%%

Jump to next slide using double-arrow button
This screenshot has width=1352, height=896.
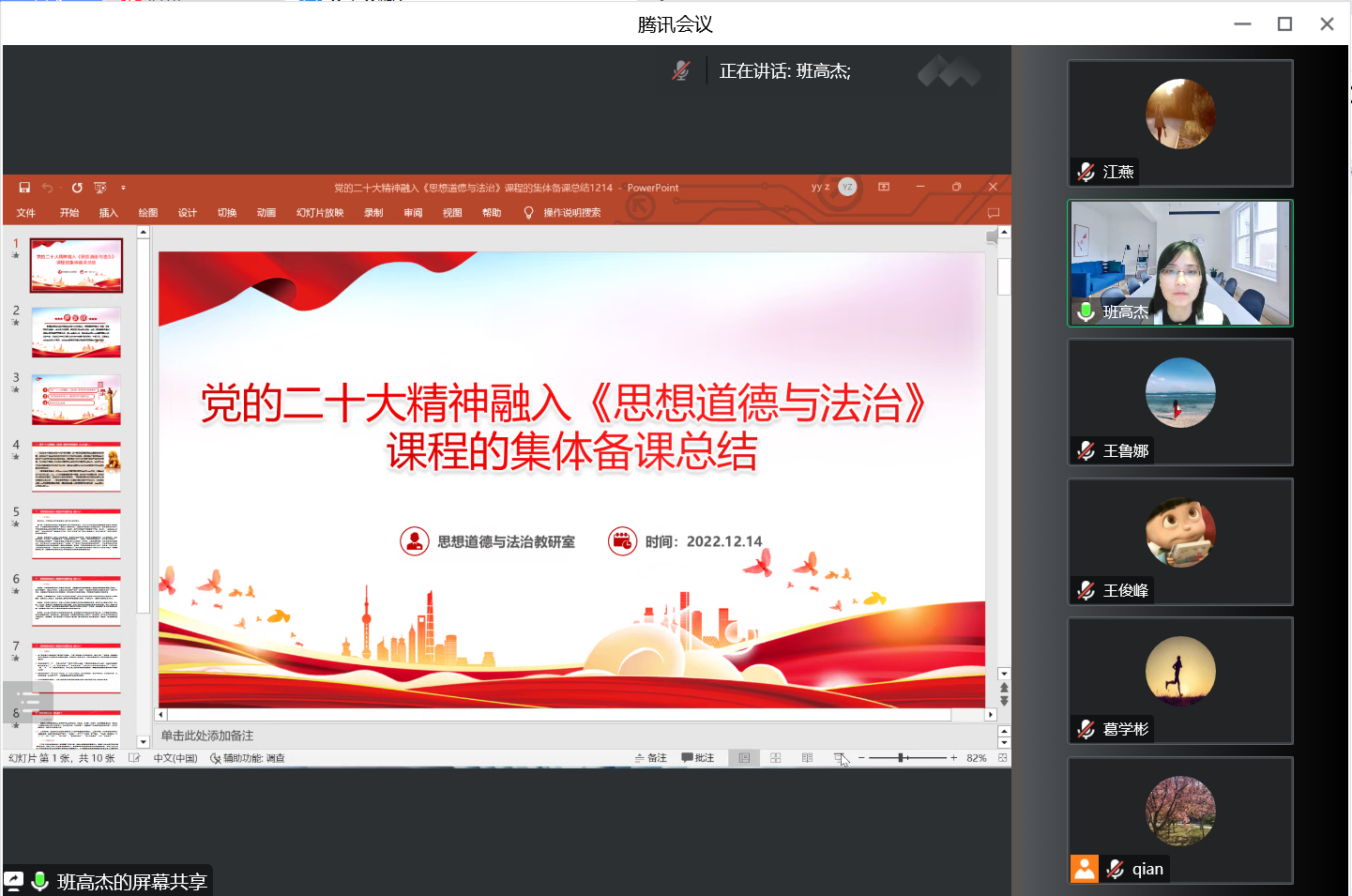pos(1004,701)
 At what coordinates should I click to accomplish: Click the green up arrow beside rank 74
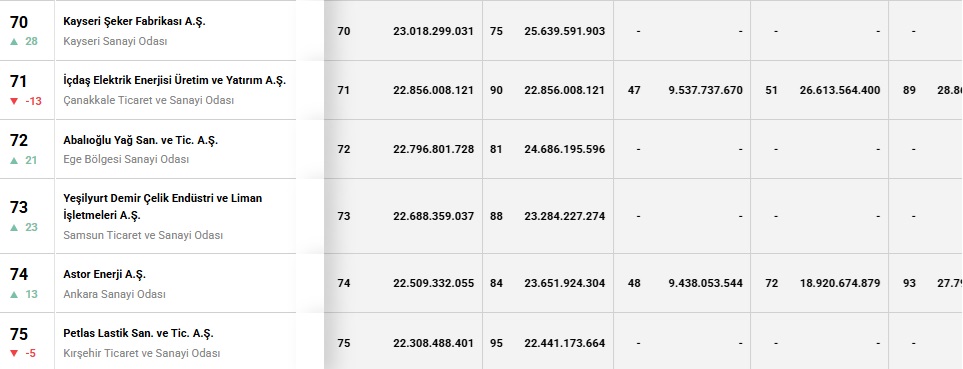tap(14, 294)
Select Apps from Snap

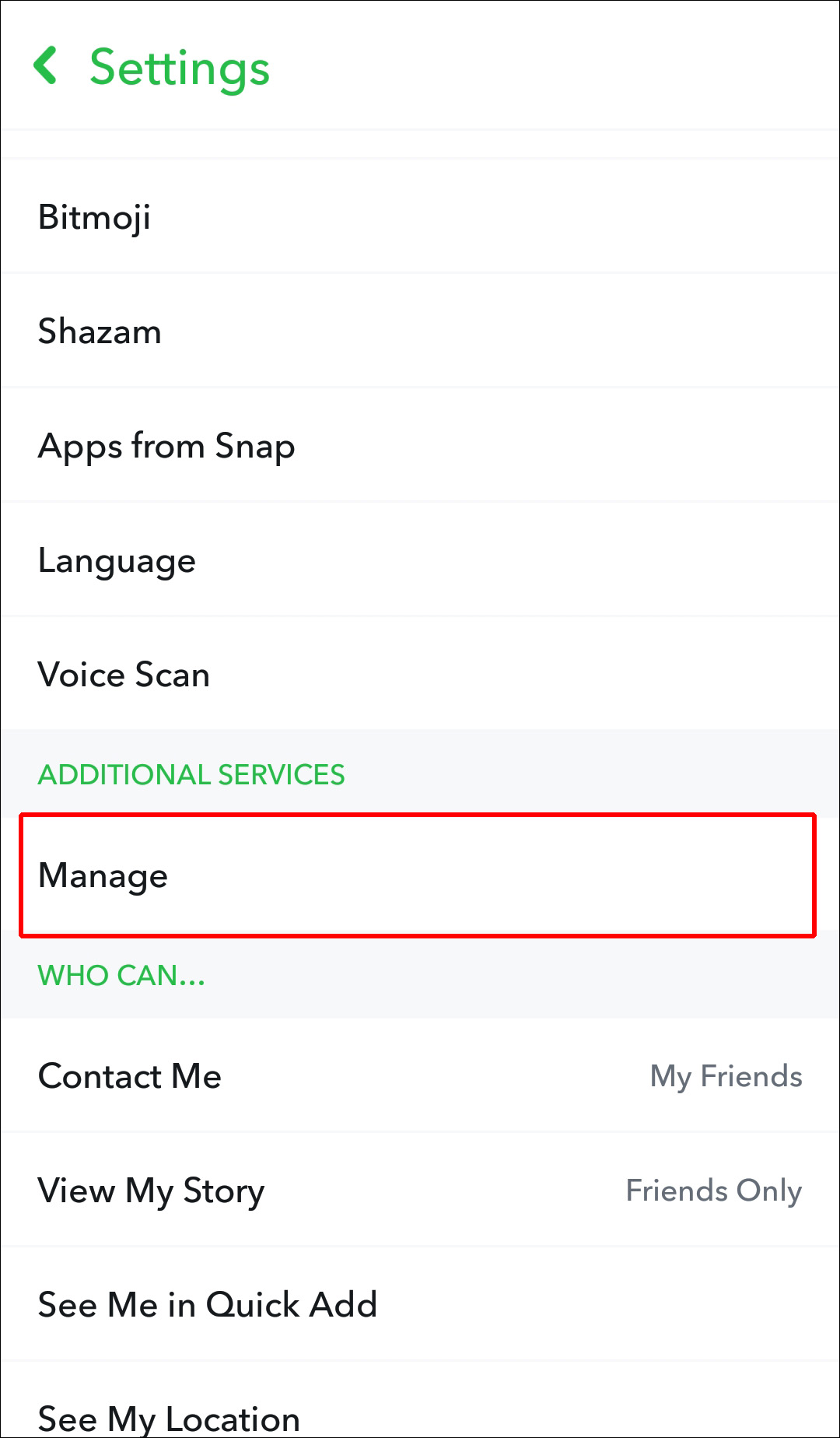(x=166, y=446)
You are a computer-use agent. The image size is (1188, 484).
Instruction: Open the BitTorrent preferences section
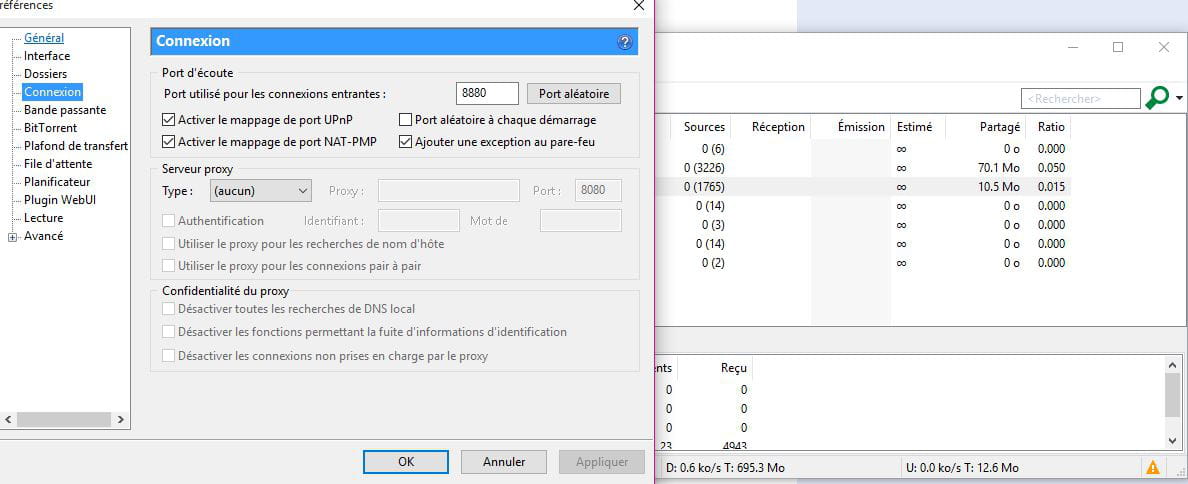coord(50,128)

%%

Stated exercise.
Copy the text of all four items above word for word, omitting the pictures.

Full output.
Jump to next slide using double-arrow button
This screenshot has width=1352, height=896.
pos(1004,701)
 At what coordinates should I click to accomplish: Click the green up arrow beside rank 74
tap(14, 294)
Select Apps from Snap

(x=166, y=446)
You are a computer-use agent. The image size is (1188, 484).
Instruction: Open the BitTorrent preferences section
coord(50,128)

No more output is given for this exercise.